DATA SHOWN ->
=== Begin Enclosure ===

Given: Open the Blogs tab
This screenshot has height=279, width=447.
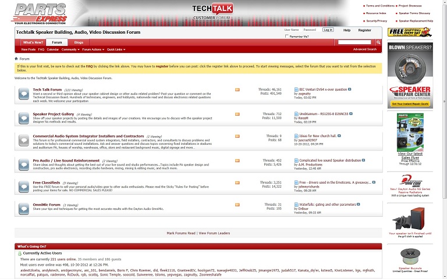Looking at the screenshot, I should (x=79, y=42).
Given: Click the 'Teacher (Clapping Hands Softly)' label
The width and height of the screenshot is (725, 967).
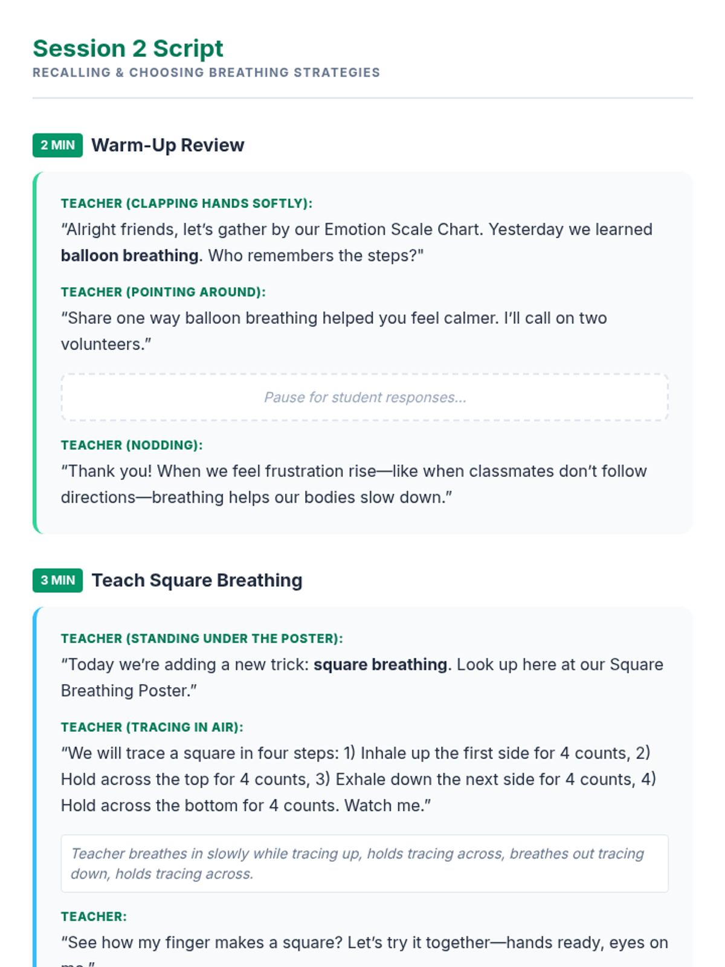Looking at the screenshot, I should (x=187, y=204).
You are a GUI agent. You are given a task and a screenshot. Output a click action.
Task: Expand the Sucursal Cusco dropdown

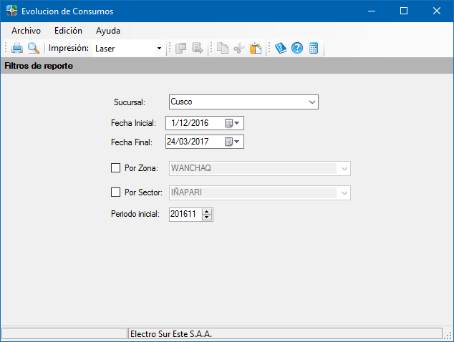243,102
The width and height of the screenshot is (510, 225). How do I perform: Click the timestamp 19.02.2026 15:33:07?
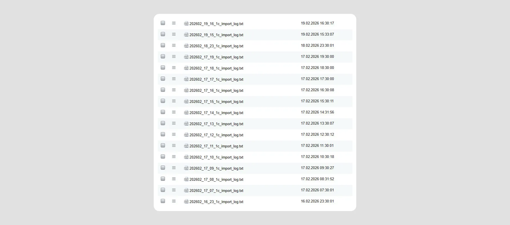click(x=317, y=34)
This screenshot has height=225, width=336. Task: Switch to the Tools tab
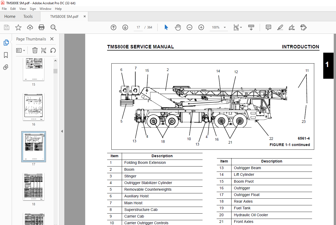point(28,16)
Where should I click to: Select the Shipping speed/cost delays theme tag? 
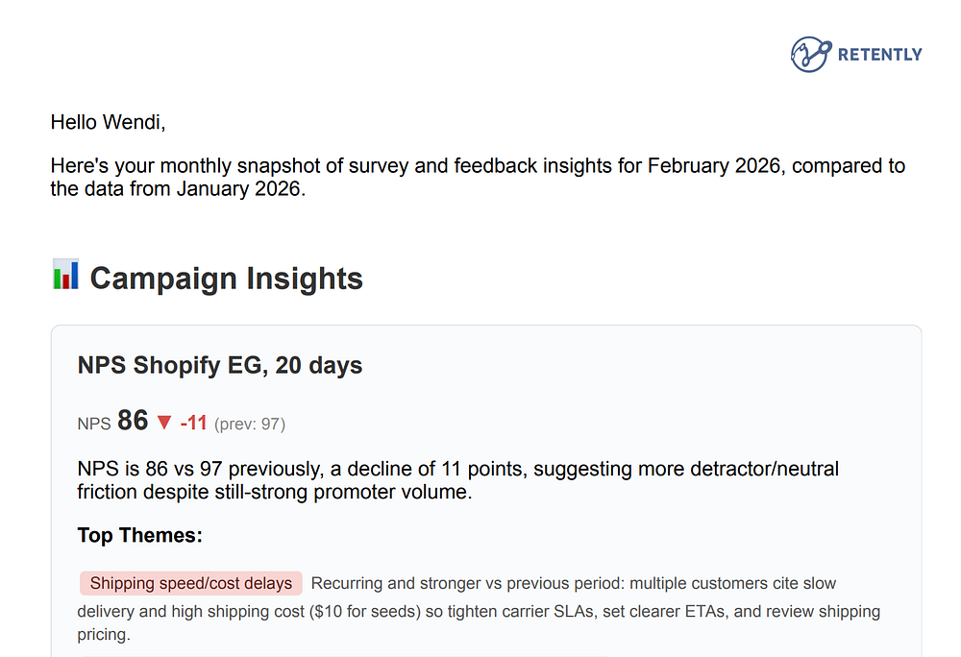click(190, 583)
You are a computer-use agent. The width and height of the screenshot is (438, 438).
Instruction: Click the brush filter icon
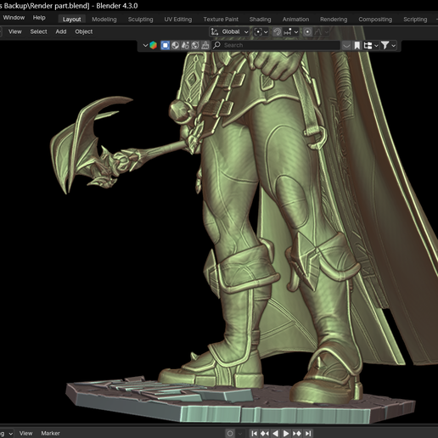tap(205, 45)
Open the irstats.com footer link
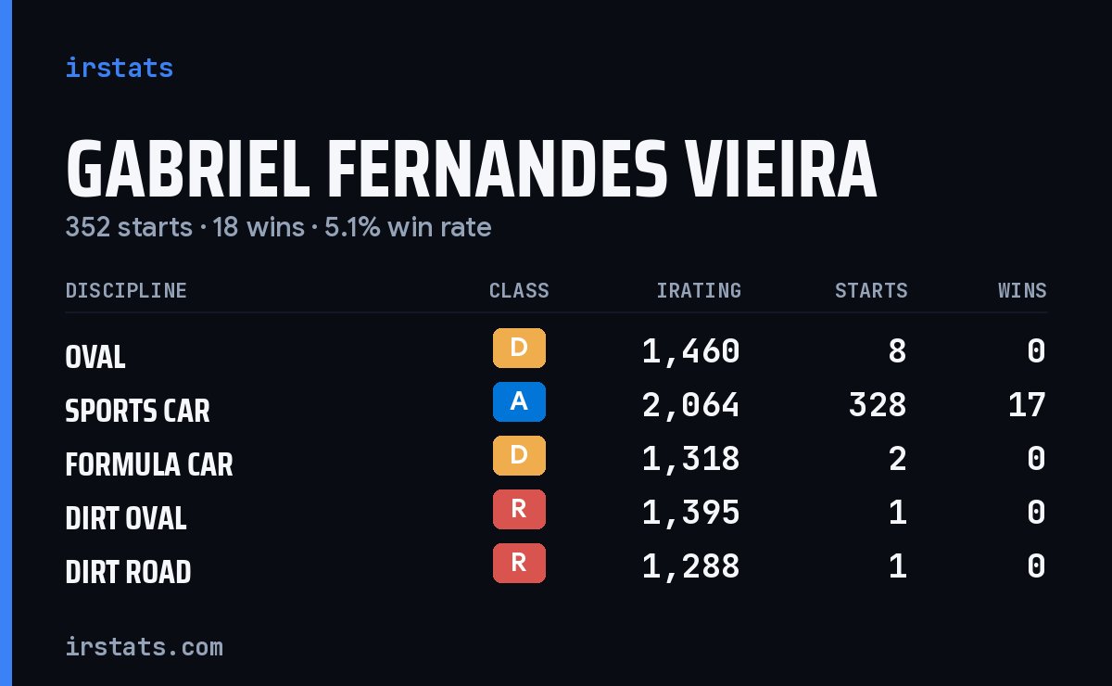The image size is (1112, 686). [144, 646]
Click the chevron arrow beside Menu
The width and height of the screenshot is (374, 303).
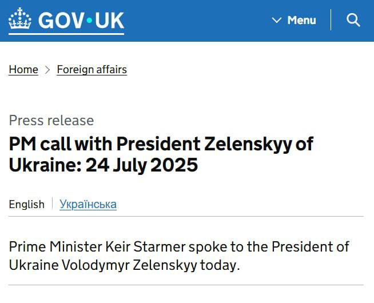277,20
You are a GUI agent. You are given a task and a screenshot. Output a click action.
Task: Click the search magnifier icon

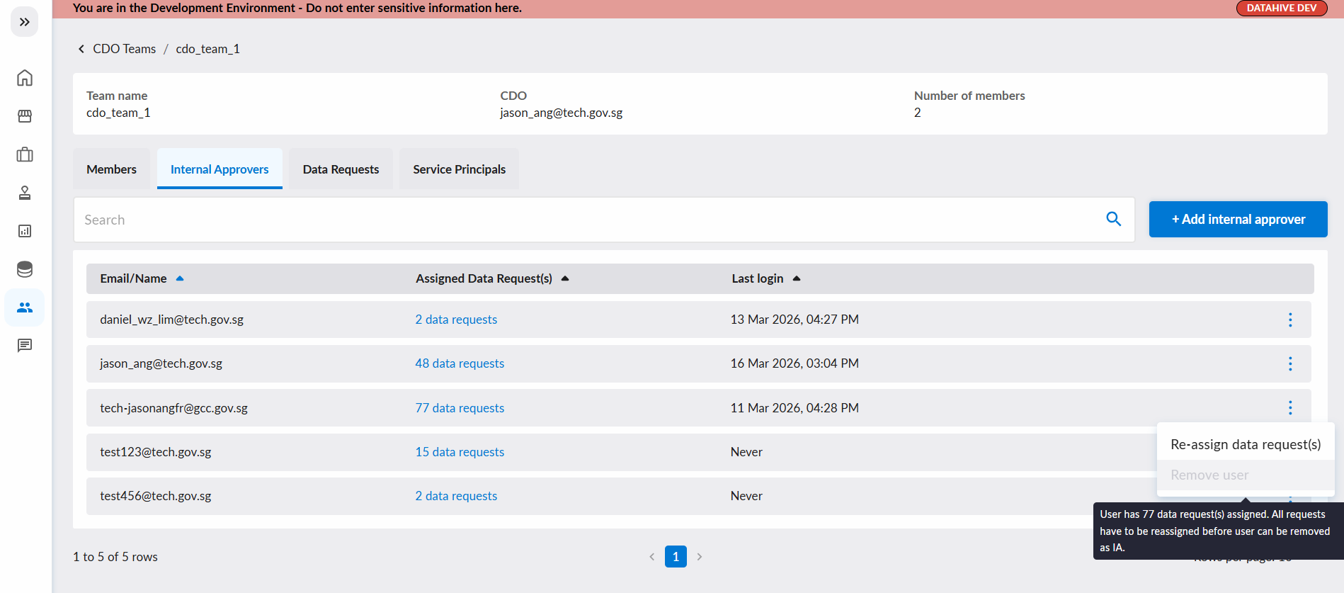1113,220
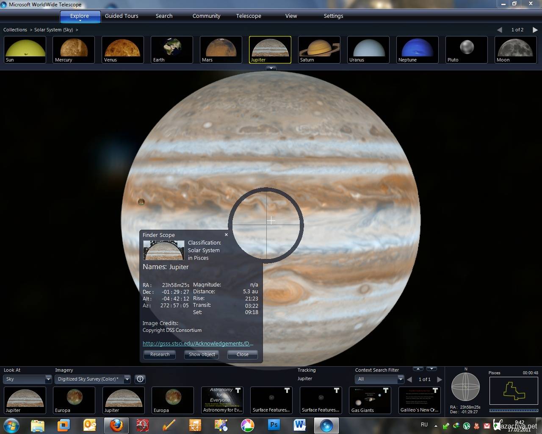542x434 pixels.
Task: Go to next collection page arrow
Action: tap(535, 30)
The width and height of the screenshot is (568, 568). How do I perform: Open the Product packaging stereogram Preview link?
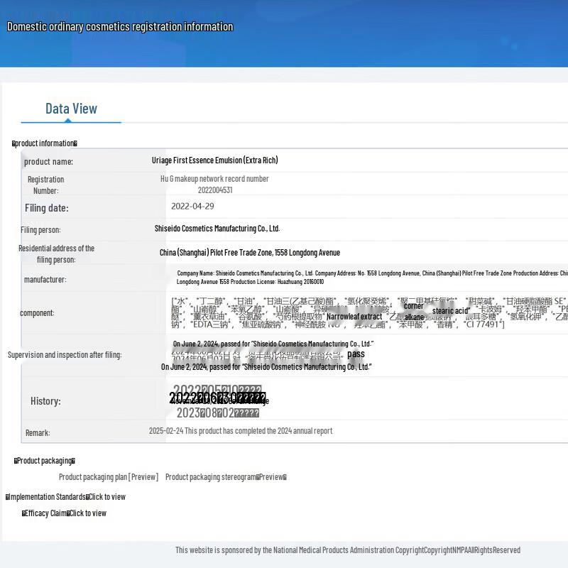[x=225, y=477]
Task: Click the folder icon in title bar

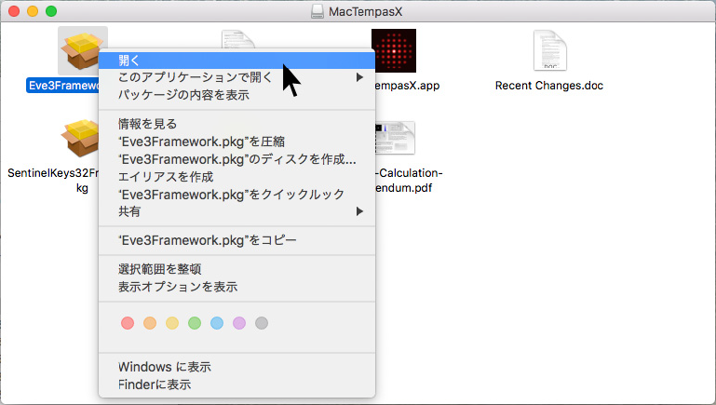Action: click(x=317, y=11)
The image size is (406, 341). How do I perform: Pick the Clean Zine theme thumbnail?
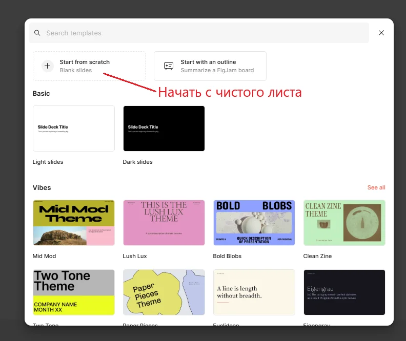click(x=344, y=222)
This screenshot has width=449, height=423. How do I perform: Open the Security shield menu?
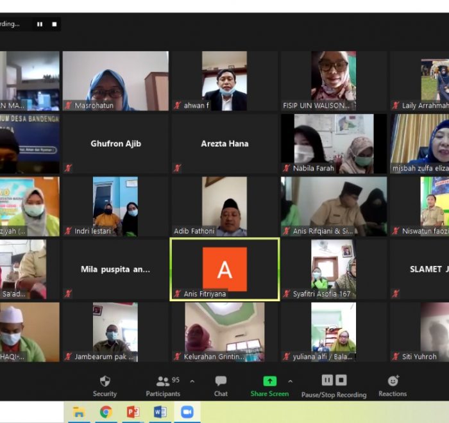[x=105, y=381]
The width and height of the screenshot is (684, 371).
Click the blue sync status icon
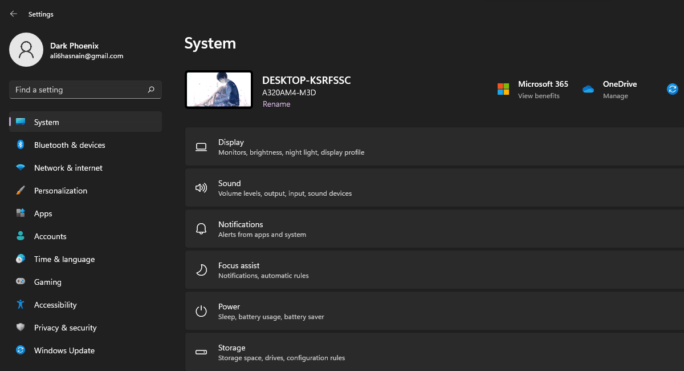(x=673, y=89)
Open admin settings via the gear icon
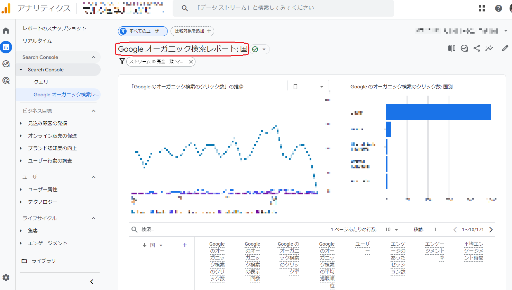The width and height of the screenshot is (512, 290). tap(7, 278)
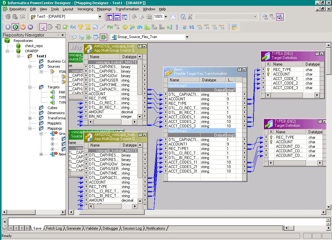Toggle the Output window view button

[117, 17]
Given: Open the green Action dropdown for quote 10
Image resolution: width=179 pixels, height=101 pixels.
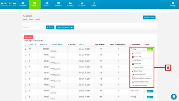Looking at the screenshot, I should 150,49.
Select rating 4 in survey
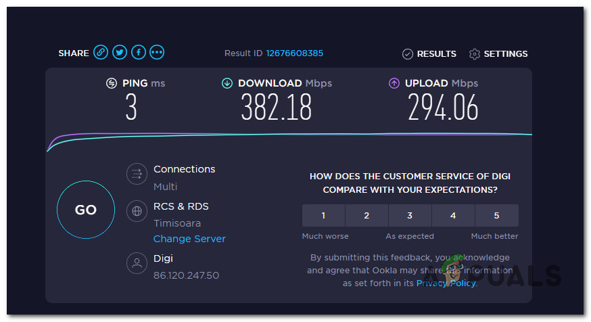The height and width of the screenshot is (322, 591). pos(453,216)
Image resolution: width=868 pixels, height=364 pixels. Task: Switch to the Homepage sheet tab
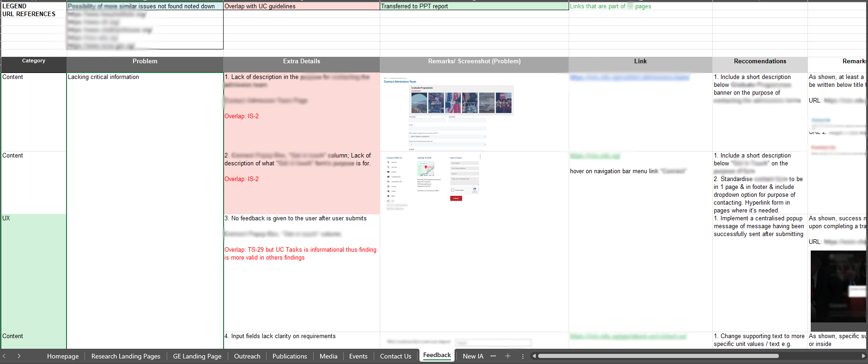coord(63,356)
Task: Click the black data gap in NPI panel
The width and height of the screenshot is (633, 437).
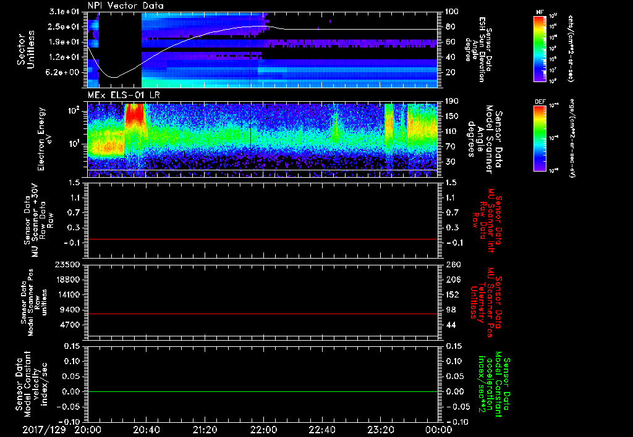Action: click(x=120, y=37)
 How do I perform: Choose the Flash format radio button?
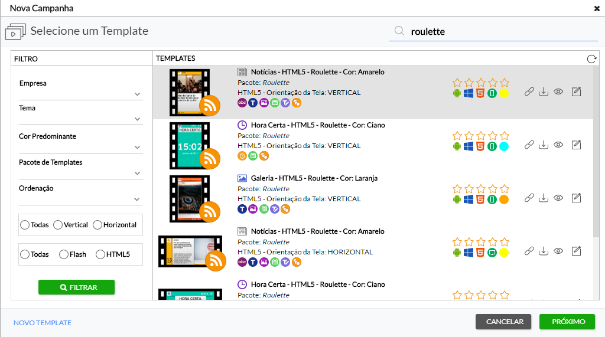click(x=64, y=254)
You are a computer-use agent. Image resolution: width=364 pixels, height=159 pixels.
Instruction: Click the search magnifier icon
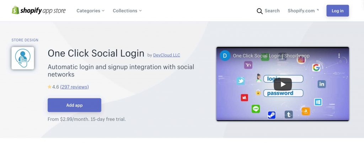259,11
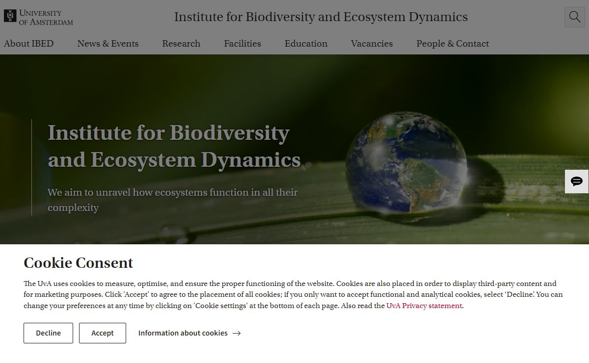589x363 pixels.
Task: Click the globe water droplet image
Action: point(406,162)
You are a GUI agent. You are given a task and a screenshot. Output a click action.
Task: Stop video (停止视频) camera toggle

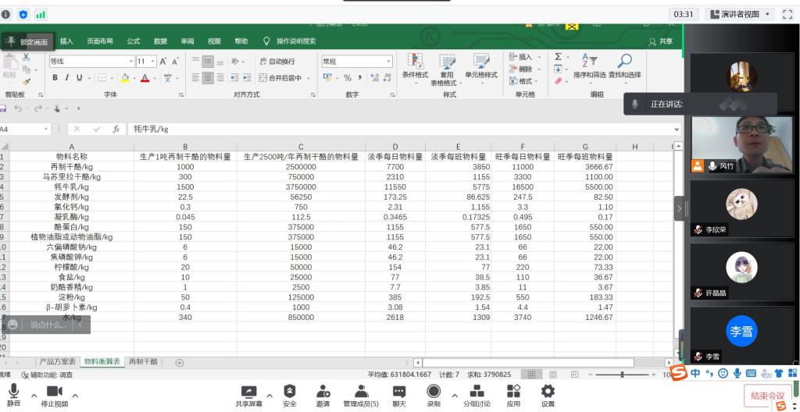pyautogui.click(x=54, y=396)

=== End Enclosure ===

WORK TASK -> Determine how many lines of the records contain the word "computer". Reply with the number by itself.

RESPONSE TO THIS TASK -> 2